Gray code is a binary numeral system where two successive values differ in only one bit.

For example, the sequence of Gray codes for 3-bit numbers is: 000, 001, 011, 010, 110, 111, 101, 100, so $G(4) = 6$.

This code was invented by Frank Gray in 1953.

Let's look at the bits of number $n$ and the bits of number $G(n)$. Notice that $i$-th bit of $G(n)$ equals 1 only when $i$-th bit of $n$ equals 1 and $i + 1$-th bit equals 0 or the other way around ($i$-th bit equals 0 and $i + 1$-th bit equals 1). Thus, $G(n) = n \oplus (n >> 1)$:

```
int g (int n) {
return n ^ (n >> 1);
}
```

Given Gray code $g$, restore the original number $n$.

We will move from the most significant bits to the least significant ones (the least significant bit has index 1 and the most significant bit has index $k$). The relation between the bits $n_i$ of number $n$ and the bits $g_i$ of number $g$:

$$\begin{align} n_k &= g_k, \\ n_{k-1} &= g_{k-1} \oplus n_k = g_k \oplus g_{k-1}, \\ n_{k-2} &= g_{k-2} \oplus n_{k-1} = g_k \oplus g_{k-1} \oplus g_{k-2}, \\ n_{k-3} &= g_{k-3} \oplus n_{k-2} = g_k \oplus g_{k-1} \oplus g_{k-2} \oplus g_{k-3}, \\ \vdots \end{align}$$

The easiest way to write it in code is:

```
int rev_g (int g) {
int n = 0;
for (; g; g >>= 1)
n ^= g;
return n;
}
```

Gray codes have some useful applications, sometimes quite unexpected:

Gray code of $n$ bits forms a Hamiltonian cycle on a hypercube, where each bit corresponds to one dimension.

Gray codes are used to minimize the errors in digital-to-analog signals conversion (for example, in sensors).

Gray code can be used to solve the Towers of Hanoi problem.
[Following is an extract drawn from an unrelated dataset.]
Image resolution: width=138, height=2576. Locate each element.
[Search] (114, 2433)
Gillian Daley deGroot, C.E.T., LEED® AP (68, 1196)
Let $n$ denote number of disks. Start with Gray code of length $n$ which consists of all zeroes ($G(0)$) and move between consecutive Gray codes (from $G(i)$ to $G(i+1)$). Let $i$-th bit of current Gray code represent $n$-th disk (the least significant bit corresponds to the smallest disk and the most significant bit to the biggest disk). Since exactly one bit changes on each step, we can treat changing $i$-th bit as moving $i$-th disk. Notice that there is exactly one move option for each disk (except the smallest one) on each step (except start and finish positions). There are always two move options for the smallest disk but there is a strategy which will always lead to answer: if $n$ is odd then sequence of the smallest disk moves looks like $f \to t \to r \to f \to t \to r \to ...$ where $f$ is the initial rod, $t$ is the terminal rod and $r$ is the remaining rod), and if $n$ is even: $f \to r \to t \to f \to r \to t \to ...$.

Gray codes are also used in genetic algorithms theory.